Jones admits, "It's a talky, talky piece," but of course there's movement too, great pastures of the unfettered brilliant movement wherein his choreography transforms dancers' bodies into pure motion, impulse zipping from toe to hand to head to torso, flitting like dragonflies to other bodies, moving in unison and opposition. In one section, a passage about the Civil War, almost the entire company of 11 dancers is onstage, lifting and pulling, clumping and separating in carefully choreographed chaos. In the epilogue, Taiwanese dancer I-Ling Liu reinterprets an earlier solo by Shayla-Vie Jenkins, this time as a slowed, ponderous elegy. But, like most parts of the piece, that section is in creative flux, subject to change. As Janet Wong, the associate artistic director, said in an entry on the show's blog, Jones felt the war should go, but it was kept, at least for the time being: "We kept the war today. Tomorrow is another day." (The creative process is also being tracked by Chicago-based Kartemquin Films for A Good Man, a documentary set to air as part of PBS's American Masters series in the 2010-2011 season.)

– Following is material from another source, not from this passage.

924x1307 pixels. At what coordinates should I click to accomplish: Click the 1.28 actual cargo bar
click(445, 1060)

War or peace, whatever ultimately ends up on the stage, Fondly Do We Hope... has been transformative for Jones, who has immersed himself in Lincoln literature -- such as presidential historian Doris Kearns Goodwin's book Team of Rivals ("It's a motherfucker!") and Lincoln scholar Harold Holzer's treatises on iconic photographs of the president. Through the new work Jones has become an expert himself, but more important, the piece has further defined what Jones is not.

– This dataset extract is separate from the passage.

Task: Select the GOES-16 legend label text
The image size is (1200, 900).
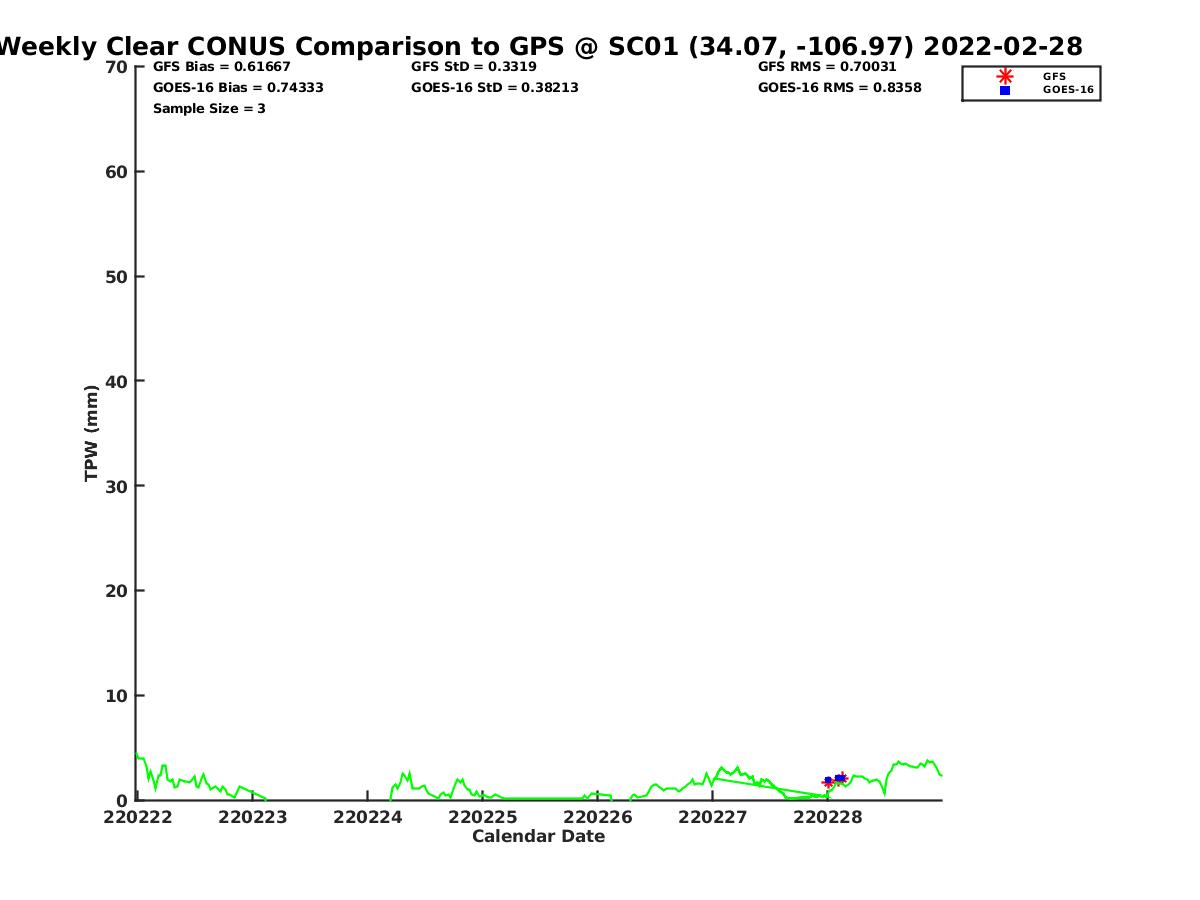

"This has been an important exercise in understanding that I am not on Mount Rushmore. I am not an icon," he says. Nor is Jones, like Lincoln, a populist. "You need some experience to interpret my work; you have to know something about art, you have to know something about music, you have to know something about contemporary dance, to even begin to appreciate my form," he says matter-of-factly. An overstatement, perhaps. To fully appreciate Lincoln's formal orations, one would do well to have studied Demosthenes, Lysias, and Antiphon, but his phrases -- from "four score and seven years ago" to "fondly do we hope, fervently do we pray" -- have an immediately accessible power to them. So too does Jones's work.
And though loves Lincoln, Jones is no politician. "We [artists] are too self-involved to be politicians," he says. "That is art by its very nature, and it is also a very alienated stance. At least the type of artist I have been, I have to be constantly saying no to people who are trying to define me either in or away from their camp. 'He's a gay artist?' Well, what do you mean, I'm a gay artist? I'm gay. I happen to be an artist. 'He's a black artist?' I'm black, it's true, but how do you define a black artist? Is that how small you want me to be? I live my whole life with my dukes up in this pugnacious stance, and a lot of it has to do with keeping the motherfuckers away with their stupidity and their reduction, because I am mystery to myself and I am certainly not an open book to you."